## Texte source
Une artiste à suivre…
Caroline Faiola est une artiste dont le travail associe réalité et illusion, matière et mots, maux et poésie. Son œuvre se nourrit de ses quêtes intérieures et de ses conquêtes d’ailleurs, ses pérégrinations sont le théâtre de ses images, images qui sont l’écho de son univers.
Son œuvre est plurielle, l’image est au centre de son travail mais l’image est souvent décomposée pour être recomposée comme dans ses tressages dont le résultat trouble semble insaisissable ; l’image est altérée pour être perfectionnée (Surimpression), déformée pour être transformée comme dans ses Carnets où l’encre se mêle à la photographie, le collage à l’écriture et les souvenirs au présent.
Caroline Faiola défait pour faire, déconstruit pour créer, détourne pour inventer. Son travail explore le champ des impossibles, joue avec l’œil du spectateur, l’interroge, le transporte dans un univers entre réalité et songe, l’invite à désapprendre pour mieux comprendre.
Votre travail se fait en plusieurs étapes ; il y a tout d’abord la prise de vue, puis la décomposition et enfin la restructuration. Comment procédez-vous ?
Je travaille principalement en argentique car au-delà de mon attachement au grain et à la matière, il y a un temps de traitement. Les jours suspendus, entre la prise de vue et la redécouverte des clichés, sont pour moi nécessaires. Une image peut ensuite être retravaillée des mois ou des années plus tard, parfois à plusieurs reprises selon les projets. Mon travail se résume à une longue suite d’interruptions et de reprises.
Quelles sont vos influences ?
Il y en a tellement !Sarah Moon, César, Henri Michaux, Peter Beard, Pierre Soulages, Daido Moriyama, Sophie Calle, Zao Wou Ki, Michael Kenna, Marcel Duchamp et l’ukiyoe.
Le japon influence votre art, pourquoi ce pays vous attire ?
C’est un pays qui possède plusieurs facettes, parfois complémentaires, souvent ambivalentes. Pour moi, les choses ou les personnes les plus intéressantes sont faites de contradictions. Beaucoup de choses me fascinent au Japon : l’artisanat, la cuisine, la langue. J’ai d’ailleurs la chance de prendre des cours de japonais depuis deux ans.

## À faire
1. Réécrivez sous forme de liste le paragraphe du texte sur Caroline Faiola qui commence par « Je travaille principalement en argentique », en conservant ses faits principaux.
2. Prolongez le texte sur Caroline Faiola à partir de sa dernière phrase.

Données de coordonnées des items:
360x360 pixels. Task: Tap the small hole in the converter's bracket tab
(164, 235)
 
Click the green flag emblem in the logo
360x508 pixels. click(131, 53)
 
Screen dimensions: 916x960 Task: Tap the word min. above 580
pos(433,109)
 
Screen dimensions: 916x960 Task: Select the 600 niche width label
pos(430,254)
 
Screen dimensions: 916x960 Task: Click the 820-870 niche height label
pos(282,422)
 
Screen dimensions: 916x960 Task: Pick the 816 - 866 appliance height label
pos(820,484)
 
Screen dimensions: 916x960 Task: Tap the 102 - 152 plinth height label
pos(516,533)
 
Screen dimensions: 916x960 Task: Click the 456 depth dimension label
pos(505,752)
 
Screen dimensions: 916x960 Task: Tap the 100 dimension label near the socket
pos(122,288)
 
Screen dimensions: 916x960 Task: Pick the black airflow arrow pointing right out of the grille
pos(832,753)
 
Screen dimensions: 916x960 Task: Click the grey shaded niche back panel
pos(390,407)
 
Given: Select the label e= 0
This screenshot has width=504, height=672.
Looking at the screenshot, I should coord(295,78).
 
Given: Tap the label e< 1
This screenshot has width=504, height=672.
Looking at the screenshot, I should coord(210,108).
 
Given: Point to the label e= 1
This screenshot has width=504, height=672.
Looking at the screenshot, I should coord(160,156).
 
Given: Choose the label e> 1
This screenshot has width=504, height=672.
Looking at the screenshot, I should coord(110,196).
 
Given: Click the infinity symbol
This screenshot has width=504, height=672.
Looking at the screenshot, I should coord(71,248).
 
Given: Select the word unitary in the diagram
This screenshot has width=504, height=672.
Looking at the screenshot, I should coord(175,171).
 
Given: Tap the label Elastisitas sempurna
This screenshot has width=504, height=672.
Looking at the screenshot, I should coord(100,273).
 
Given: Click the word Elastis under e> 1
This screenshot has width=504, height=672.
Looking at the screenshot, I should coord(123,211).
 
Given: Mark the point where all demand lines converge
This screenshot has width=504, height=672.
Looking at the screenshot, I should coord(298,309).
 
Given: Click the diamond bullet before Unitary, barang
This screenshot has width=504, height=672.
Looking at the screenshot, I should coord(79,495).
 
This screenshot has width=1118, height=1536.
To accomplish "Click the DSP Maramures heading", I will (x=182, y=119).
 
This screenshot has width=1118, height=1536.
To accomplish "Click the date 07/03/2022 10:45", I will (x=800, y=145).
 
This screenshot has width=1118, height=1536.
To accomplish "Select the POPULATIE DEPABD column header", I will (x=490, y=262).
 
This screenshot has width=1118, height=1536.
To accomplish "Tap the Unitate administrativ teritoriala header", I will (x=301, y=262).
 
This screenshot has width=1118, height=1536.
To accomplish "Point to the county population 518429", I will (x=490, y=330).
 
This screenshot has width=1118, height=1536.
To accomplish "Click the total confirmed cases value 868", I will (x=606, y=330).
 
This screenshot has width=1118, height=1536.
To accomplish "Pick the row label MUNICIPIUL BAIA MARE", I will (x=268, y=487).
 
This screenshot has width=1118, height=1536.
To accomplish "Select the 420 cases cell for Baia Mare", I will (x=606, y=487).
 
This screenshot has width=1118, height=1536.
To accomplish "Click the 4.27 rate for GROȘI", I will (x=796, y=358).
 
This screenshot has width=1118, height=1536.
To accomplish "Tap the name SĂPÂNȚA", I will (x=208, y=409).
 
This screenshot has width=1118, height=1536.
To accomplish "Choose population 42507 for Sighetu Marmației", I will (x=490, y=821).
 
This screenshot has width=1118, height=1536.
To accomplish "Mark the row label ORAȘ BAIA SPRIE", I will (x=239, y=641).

## Résultats
1.
- Je travaille surtout en argentique, par attachement au grain et à la matière, mais aussi pour le temps de traitement.
- Les jours suspendus entre la prise de vue et la redécouverte des clichés me sont nécessaires.
- Je peux retravailler une image des mois ou des années plus tard, parfois plusieurs fois selon les projets.
- Mon travail est une longue suite d'interruptions et de reprises.

2.
Vous lui avez consacrer une exposition pouvez-vous me dire ce que vous avez voulu mettre en valeur ?
C’est une histoire de sensations plus que de mise en valeur. Je crois beaucoup à l’instantanéité des émotions. J’ai bien conscience qu’il peut y avoir un décalage entre ce que je pense raconter et ce qui en est perçu, c’est pourquoi je préfère me concentrer sur des impressions que chacun peut se réapproprier.
Quels sont vos prochaines inspirations ou travail en cours ?
Depuis peu, j’introduis le textile dans mon travail de tressage, une nouvelle façon d’appréhender la matière puisque je teins moi-même les fibres avec des végétaux.
Comment l’Art est entrée dans votre vie ? Quelle est la première œuvre qui vous ait bouleversée ? Pourquoi avoir choisi la photographie comme outil d’expression?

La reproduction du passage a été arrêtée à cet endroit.